**ARTICLE**
Your probability of being wrong is very high (and odds of being right are very low), but that’s a bet that’s worth making if losing the $20 is something that doesn’t hurt you much. 

Example #2

Now let’s say you have a 90 percent chance of being right and a reward of $100 for being right, and a 10 percent chance of being wrong and a $1,000 penalty for being wrong. 

(This could be analogous to selling an OTM option. An option could have a 90 percent chance of expiring worthless – good for the seller – but have a 10 percent chance of going ITM where the tail of the distribution could suggest an average expected loss of $1,000.)

In expected value terms:

Expected value = .90 * $100 – .10 * $1,000 = $90 – $100 = ($10)

Even though you have a high probability of being right, the expected value calculation suggests that it’s not a bet worth making. 

Once you know expected value, you know that it’s not always a good idea to simply bet on the things that have the greatest odds of working out. 

Your win percentage is not as important as how much you win when you’re right and how much you lose when you’re wrong. 

Having numerous positive expected value bets that are spread widely and ideally uncorrelated will go a long way toward helping you have consistently positive outcomes. 

 

Reward to risk

Assessing reward to risk accurately is one of the abilities a trader has to become good at. 

And it’s not easy. For example, those who were short Gamestop at $5 per share in 2020 and 2021 saw it was a fundamentally poor business that probably wasn’t worth anything. It went down a lot further on a percentage basis if the timing was good. 

But almost no one could have predicted that in a few weeks it would be nearly $500 per share. It’s easy to get the reward/risk calculation (or perception) very wrong. 

Hertz (HTZ) stock went up 10x after it declared bankruptcy. 

Tesla (TSLA) was on the verge of running out of money in May 2019 at a market cap of $40 billion – then extremely high for an automotive manufacturer, especially one for little market share. Then it went up more than 20x over the next year-plus.

**RECORDED INFORMATION**
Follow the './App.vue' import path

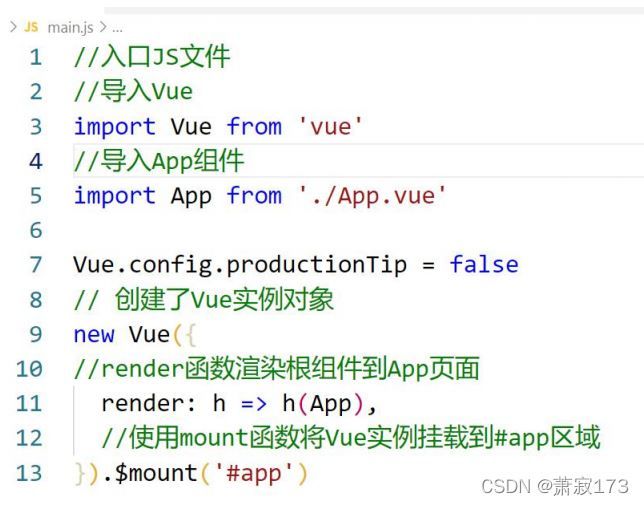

**STATED TASK 1**
According to the article on expected value and trading, by how much did Hertz stock rise after the company declared bankruptcy?
**STATED TASK 2**
Write out the stretch of the expected value article from "Now let’s say" through "of working out.".

**WORKED ANSWER 1**
It went up 10x.

**WORKED ANSWER 2**
Now let’s say you have a 90 percent chance of being right and a reward of $100 for being right, and a 10 percent chance of being wrong and a $1,000 penalty for being wrong. 

(This could be analogous to selling an OTM option. An option could have a 90 percent chance of expiring worthless – good for the seller – but have a 10 percent chance of going ITM where the tail of the distribution could suggest an average expected loss of $1,000.)

In expected value terms:

Expected value = .90 * $100 – .10 * $1,000 = $90 – $100 = ($10)

Even though you have a high probability of being right, the expected value calculation suggests that it’s not a bet worth making. 

Once you know expected value, you know that it’s not always a good idea to simply bet on the things that have the greatest odds of working out.